RECORDS SUPPLIED:

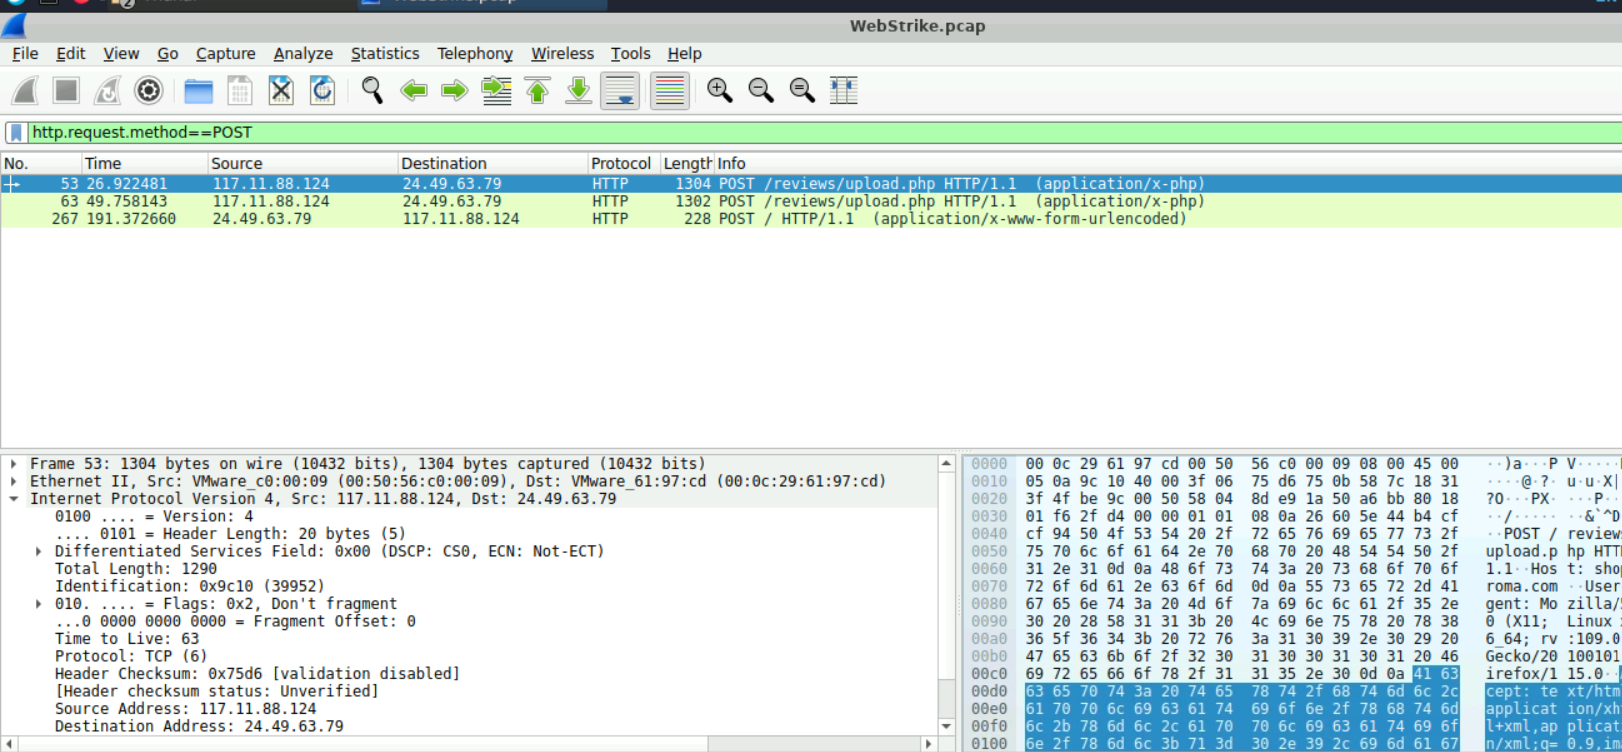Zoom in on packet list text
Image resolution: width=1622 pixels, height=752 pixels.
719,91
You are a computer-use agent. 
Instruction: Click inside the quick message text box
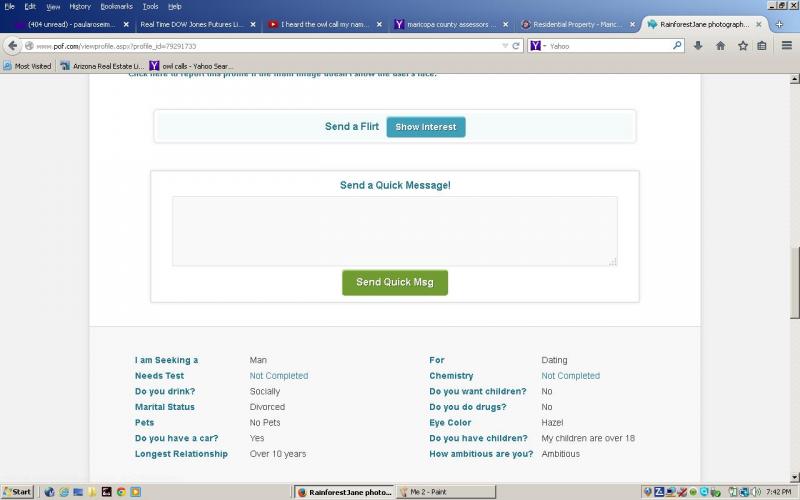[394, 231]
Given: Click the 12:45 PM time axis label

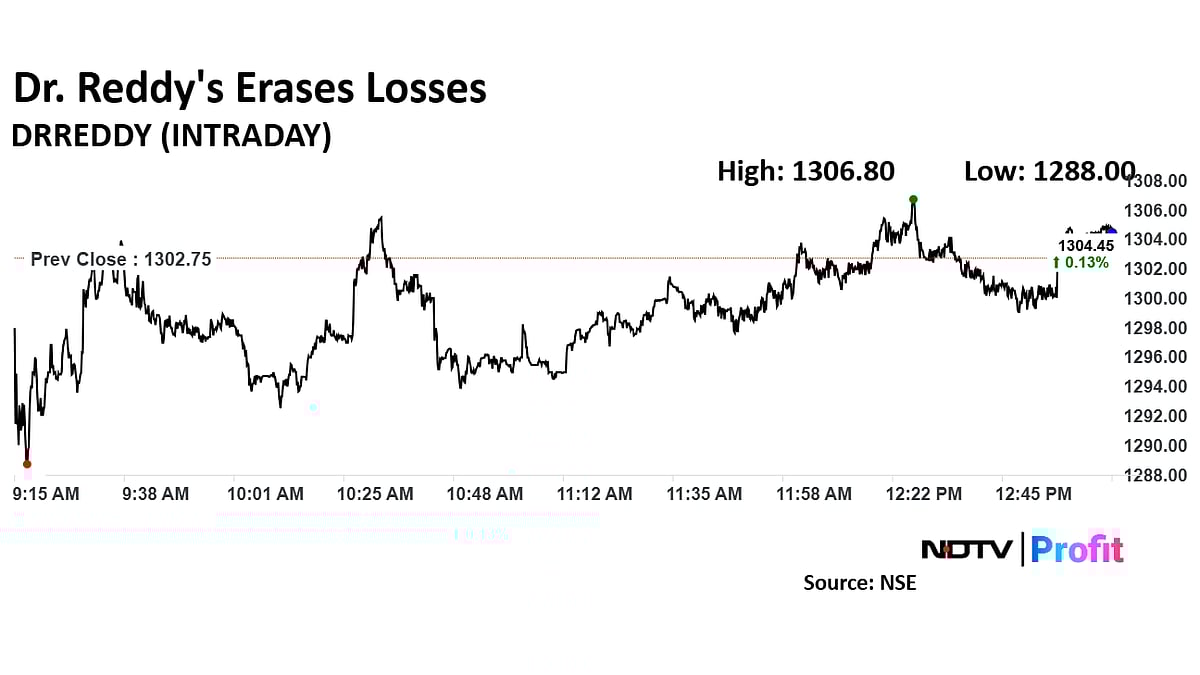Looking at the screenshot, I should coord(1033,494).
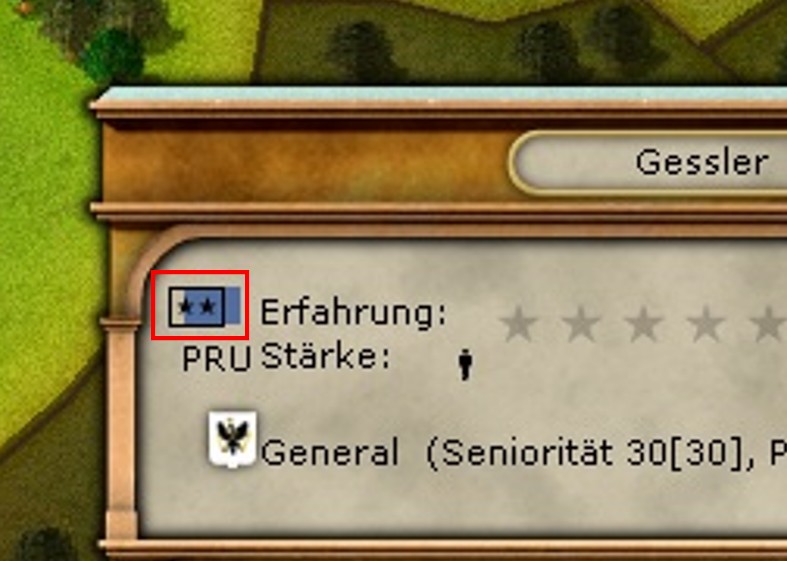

AIM OF THE EXERCISE: Retype, exactly as written, each line from the one containing "Instruction: Click inside" through the end of the data above, and leave out every picture.

ANSWER TO THE EXERCISE:
Instruction: Click inside the quick message text box
[394, 231]
Given: Click the 12:45 PM time axis label

Looking at the screenshot, I should coord(1033,494).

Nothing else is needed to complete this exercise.